In the wake of this shooting, the school district superintendent was removed from his position. An assistant principal at the school where this shooting occurred also resigned. The students are set to return to classes on Monday (via NBC News):


The Newport News School Board on Wednesday voted to replace its embattled superintendent amid the continuing fallout from a 6-year-old boy shooting his first-grade teacher this month. 

The board voted 5-1 to remove George Parker III as the head of the district of about 26,500 students. His separation is effective Feb. 1, School Board Chair Lisa Surles-Law said. 

Parker was being removed "without cause," Surles-Law said, adding that he was a "capable" leader whose removal was based on the "future trajectory and needs of our school division." 

Michele Mitchell, executive director of student advancement for Newport News Public Schools, was named interim superintendent in a 5-1 vote. 

[…] 

Before the vote, the one school board member to support Parker, Gary Hunter, said he was "perplexed" by Parker's removal. 

In heated comments, Hunter said he had not been present during an earlier vote of no confidence from the board. He spoke of Parker's separation in stark terms. 

"What we're going to do tonight will be a tragedy if we make a decision without completing an investigation," he said, adding that Parker's prior evaluations were "very good" and that "getting someone new is not going to fix the problem." 

[…] 

On Wednesday morning, Zwerner's attorney, Diane Toscano, said at a news conference that three teachers went to the school administration about the boy's behavior the day of the shooting. The teachers reported the student was believed to have had a gun on campus, she said. 

Zwerner first went to a school administrator between 11:15 a.m. and 11:30 a.m. and said the student threatened to beat up a classmate, Toscano said. A second teacher went to a school administrator at 12:30 p.m. and told the administrator the teacher took it upon herself to search the 6-year-old boy's backpack.
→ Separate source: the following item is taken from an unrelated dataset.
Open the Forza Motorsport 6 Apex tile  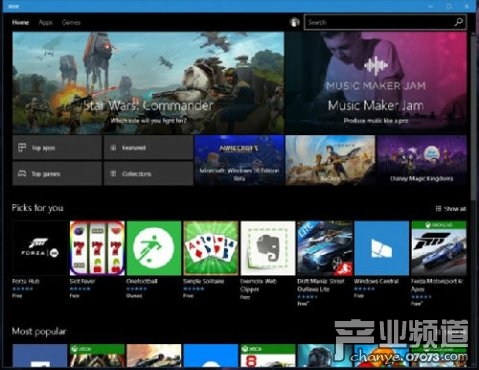439,248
"The administrator downplayed the report from the teacher and the possibility of a gun," Toscano said. 

A third teacher told an administrator shortly before 1 p.m. that the boy showed a student the gun at recess and "threatened to shoot him if he told anybody," Toscano said. 

A fourth employee asked an administrator for permission to search the boy and was denied, she said. 

The administrator told the employee to "wait the situation out because the school day was almost over," Toscano said. 

She said the "administration could not be bothered" and the tragedy was "entirely preventable" if it "had taken action when they had knowledge of imminent danger. But instead, they failed to act and Abby was shot."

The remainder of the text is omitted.